**COMPITI**.
a - Trascriva tutto il testo su schwa e asterisco, da "Annalisa Teggi - pubblicato" giù fino a "scegliere il silenzio.", sostituendo "silenzio" con "mutismo".
b - Riprenda il testo su schwa e asterisco dal punto in cui si ferma e lo prosegua.

**DOCUMENTO DI ORIGINE**.

SCHWA, ASTERISCO, SPECCHIO

Cristina Conti | Shutterstock

Annalisa Teggi - pubblicato il 13/08/21

Qualcuno è in cerca di una sua voce, perché il maschile e il femminile non lo identificano, e sceglie in astratto segni che però non potrà pronunciare nel parlato. È come cercare un nuovo modo di dire "io" e scegliere il silenzio.

La lingua più di ogni altra cosa è segno che l’uomo risponde alla realtà, non la crea. Quando il bimbo articola dei suoni e dice “Mamma” si mette in relazione con la presenza viva che ha di fronte a sé. Non saprebbe ancora darne una definizione, ma sa che c’è. E non crea la mamma in base a un pensiero e poi le dà un suono e poi la chiama. La realtà ci chiama, e non c’è cosa più straordinaria del fatto che noi siamo in grando di risponderle. Riflettere sul linguaggio è una faccenda concretissima, tutt’altro che pura filosofia per intellettuali. Attualmente è anche un’urgenza necessaria per non finire stipati nel bidone della pura ideologia su un tema che ideologico non è.

**RIGHE**.
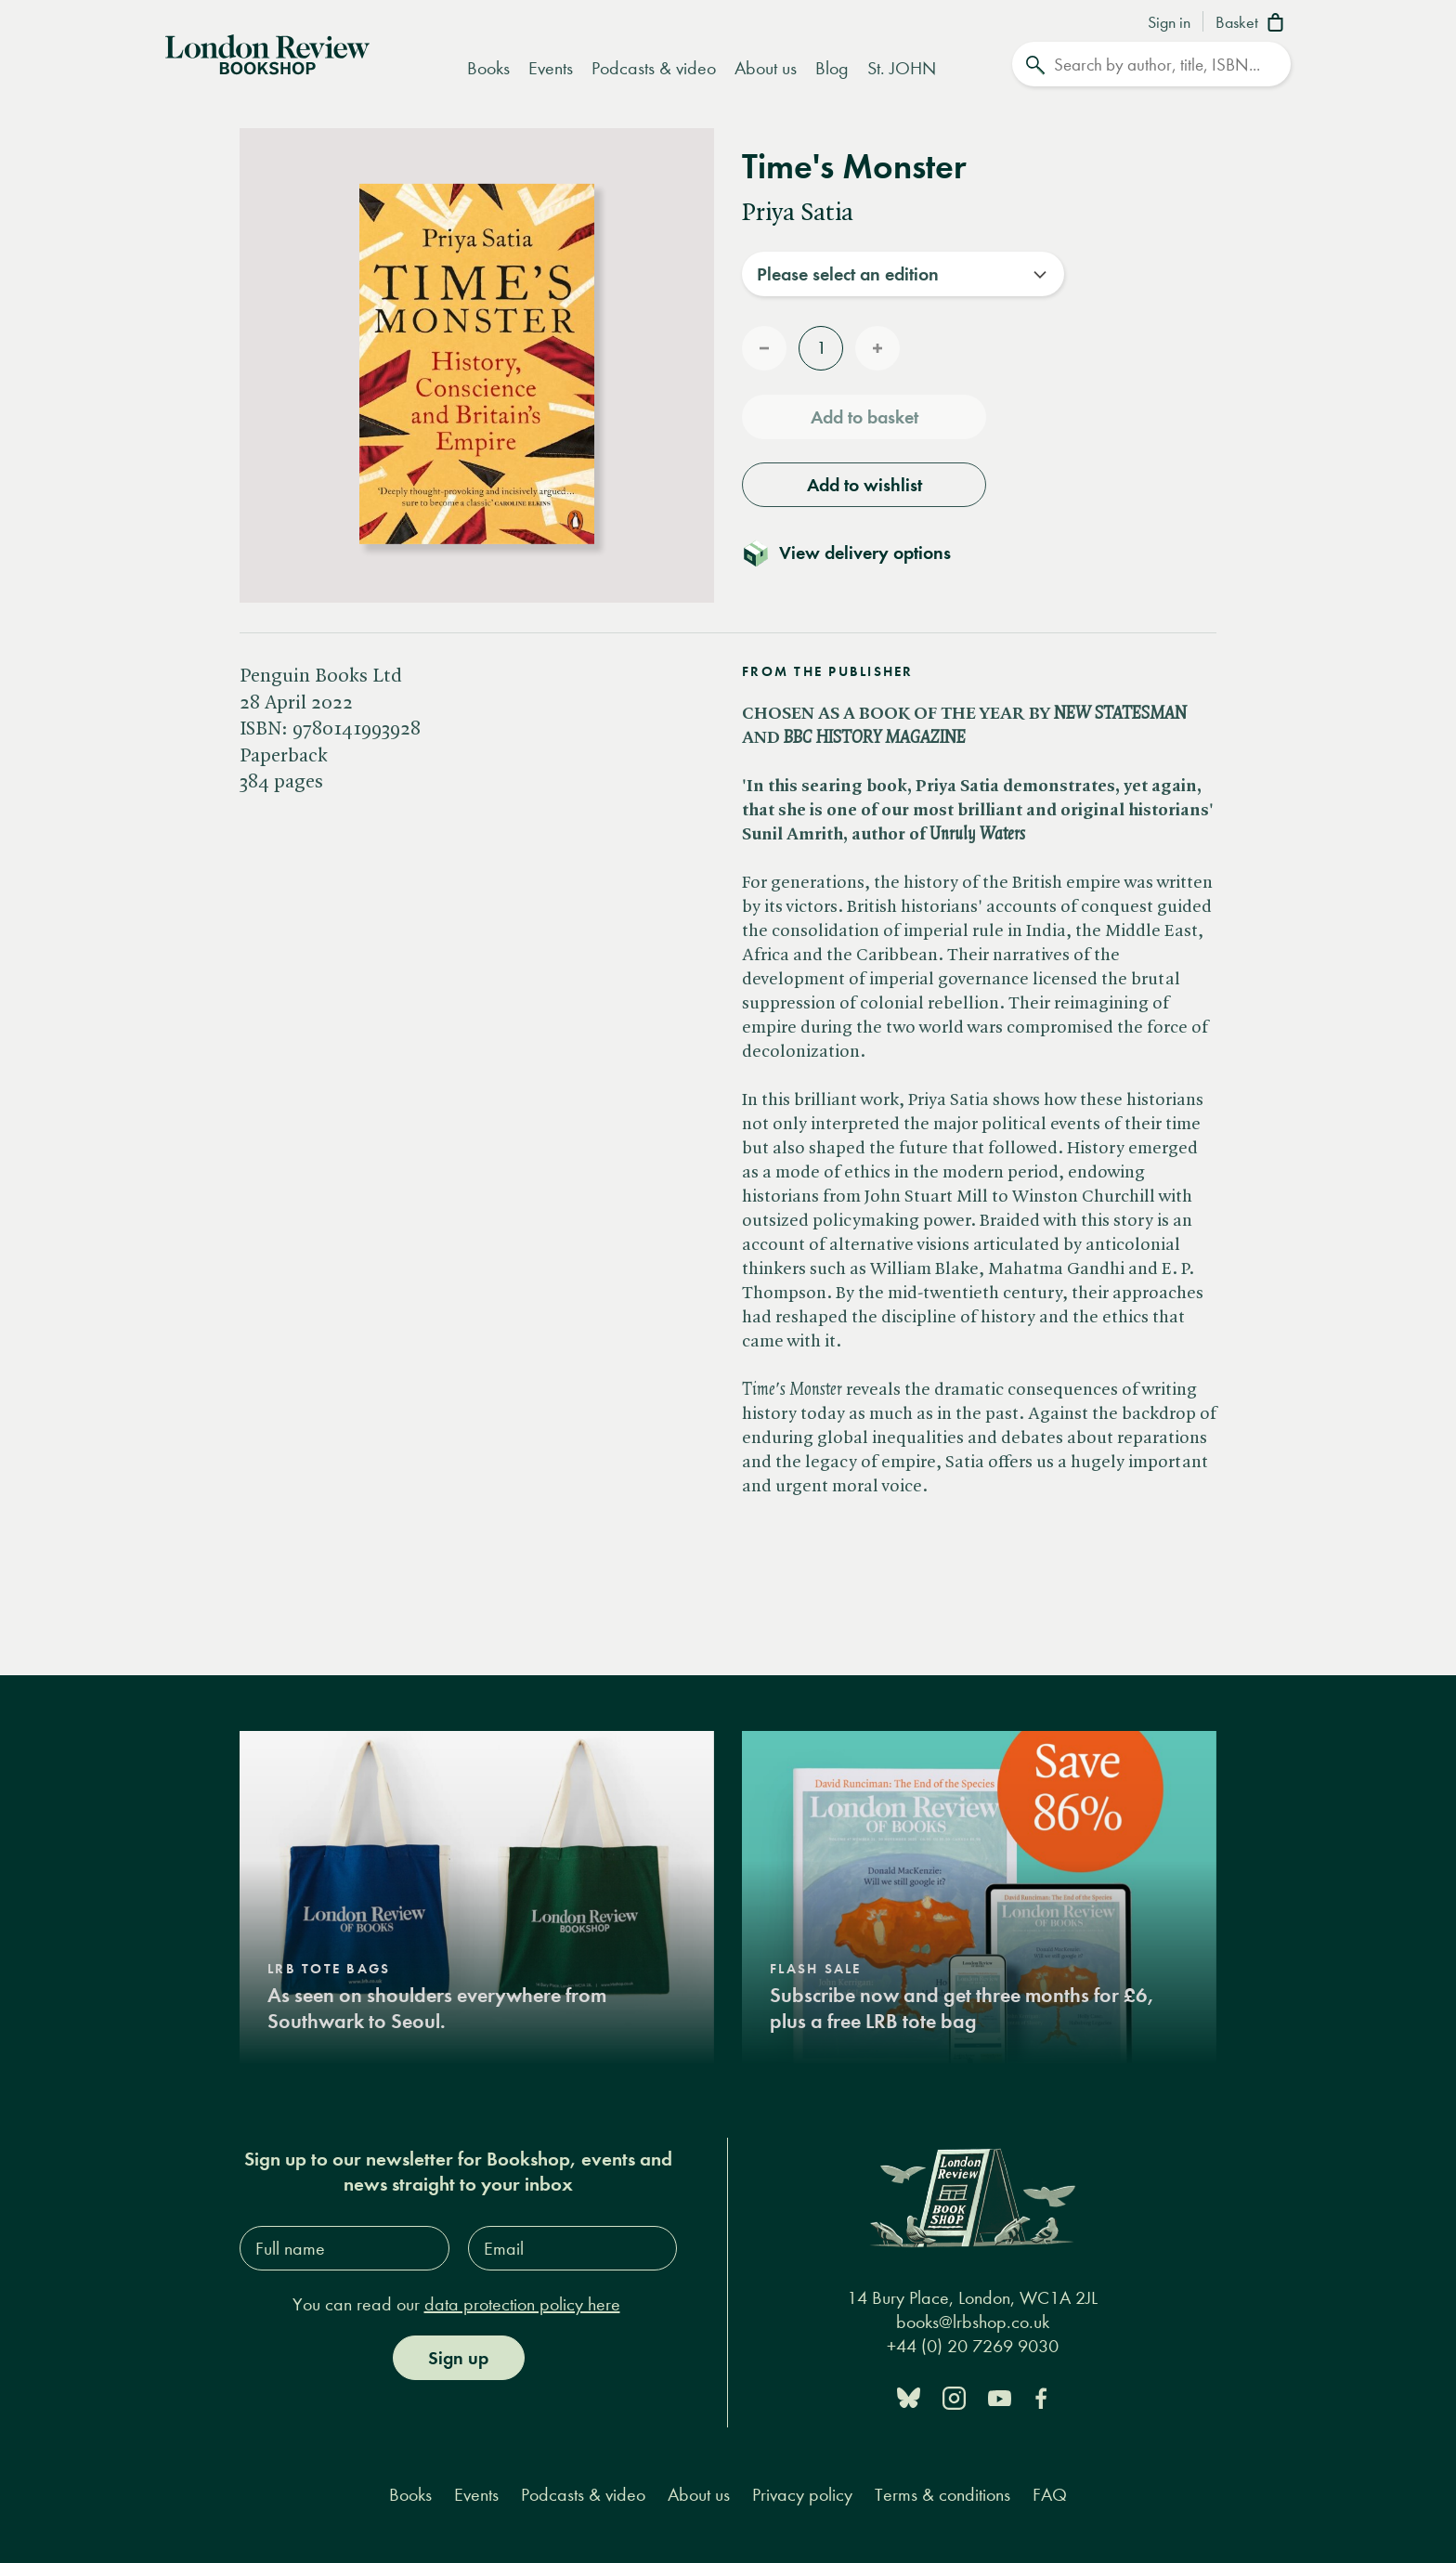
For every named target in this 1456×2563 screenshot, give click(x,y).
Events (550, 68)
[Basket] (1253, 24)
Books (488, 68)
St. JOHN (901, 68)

...

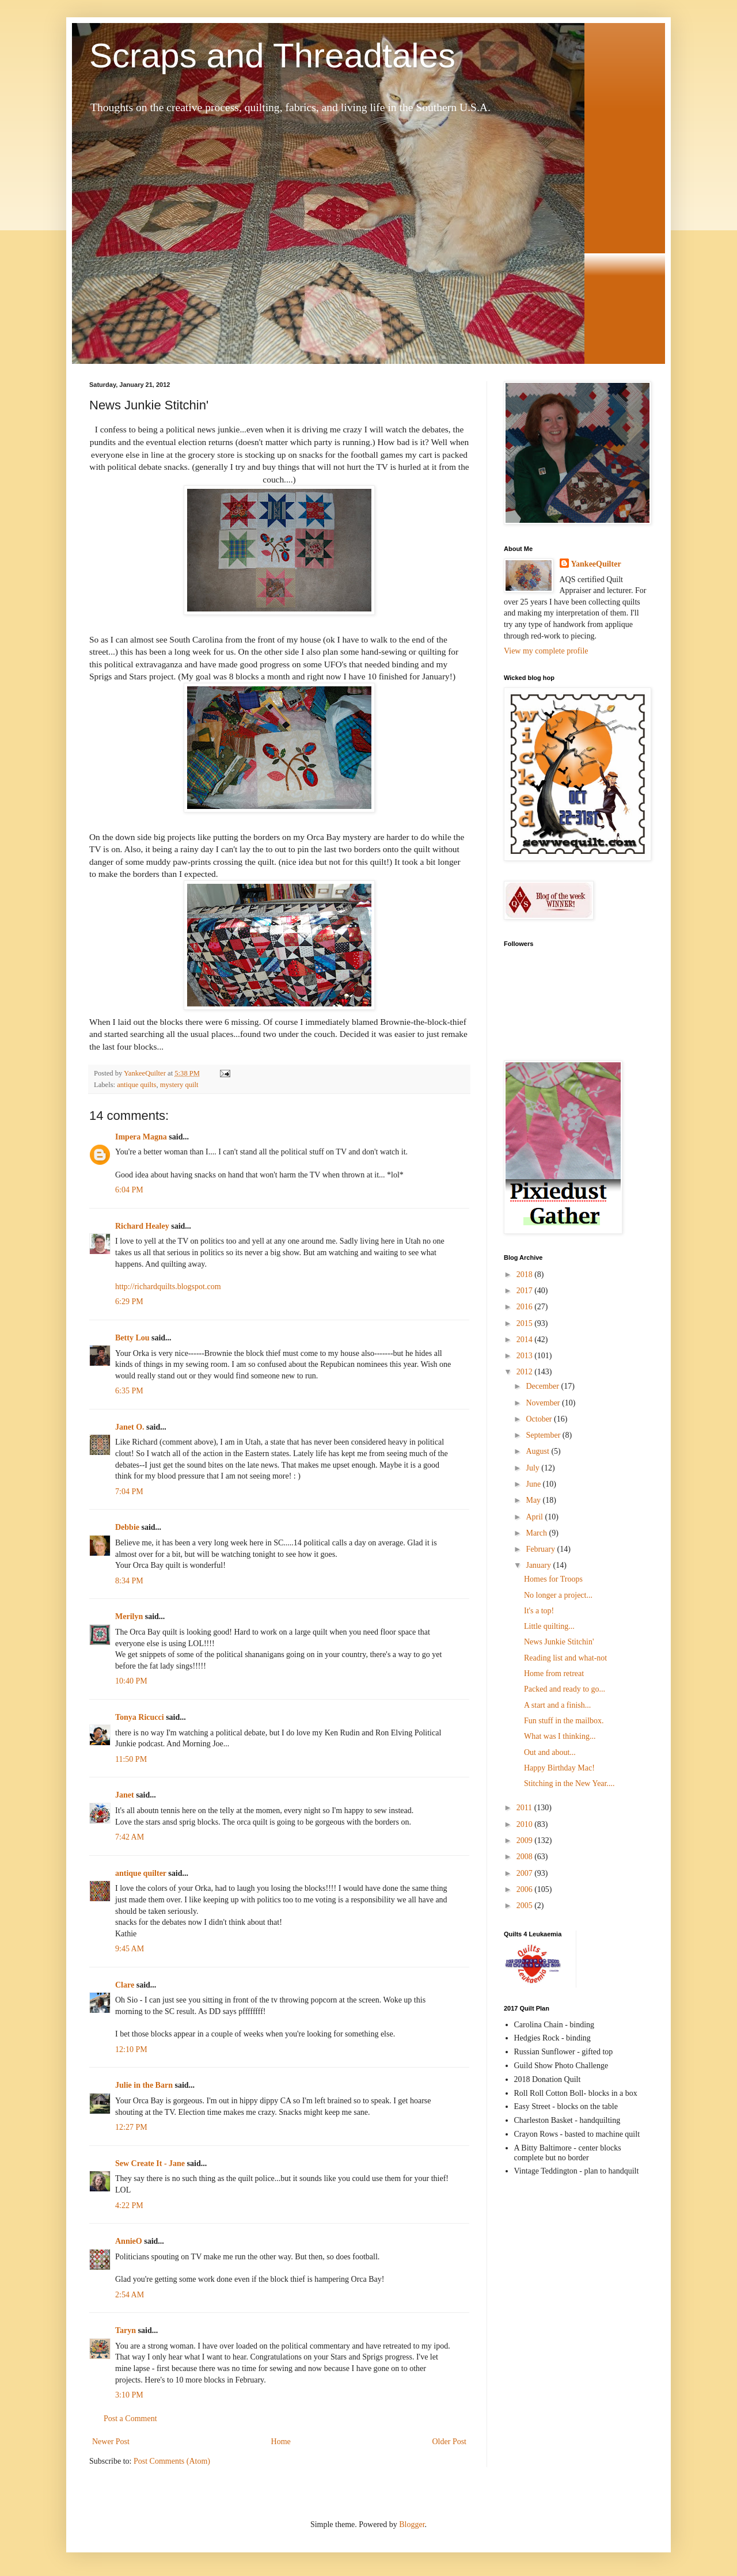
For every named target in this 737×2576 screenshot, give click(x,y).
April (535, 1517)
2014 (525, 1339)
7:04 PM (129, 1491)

**ELENCO DELLE RISPOSTE**.
a -
Annalisa Teggi - pubblicato il 13/08/21

Qualcuno è in cerca di una sua voce, perché il maschile e il femminile non lo identificano, e sceglie in astratto segni che però non potrà pronunciare nel parlato. È come cercare un nuovo modo di dire "io" e scegliere il mutismo.

b -
Il dibattito su schwa e asterisco è solo un dibattito?

Tutti noi ci siamo imbattuti in qualche post o messaggio che appare così: “Ciao a tutt*”. Oppure, al posto dell’asterisco compare una e rovesciata, lo schwa: “ə“. Una casa editrice ha incluso quest’ultimo strano carattere tra le norme grafiche editoriali, un comune emiliano ha scelto di usarlo per tutti i suoi messaggi social.

Perché? Si tratta di una scelta maturata in seno al dibattito apertissimo sull’inclusione delle persone che non si riconoscono né nel genere maschile né in quello femminile. La mossa è quella di attribuire un segno grafico che oltrepassi la prassi di fare dipendere tutto dalla vocale “o” per il maschile e dalla “a” per il femminile. E qui segno grafico e usanza sono proprio i nodi della faccenda. Ma prima di approfondire ascoltiamo le voci in campo.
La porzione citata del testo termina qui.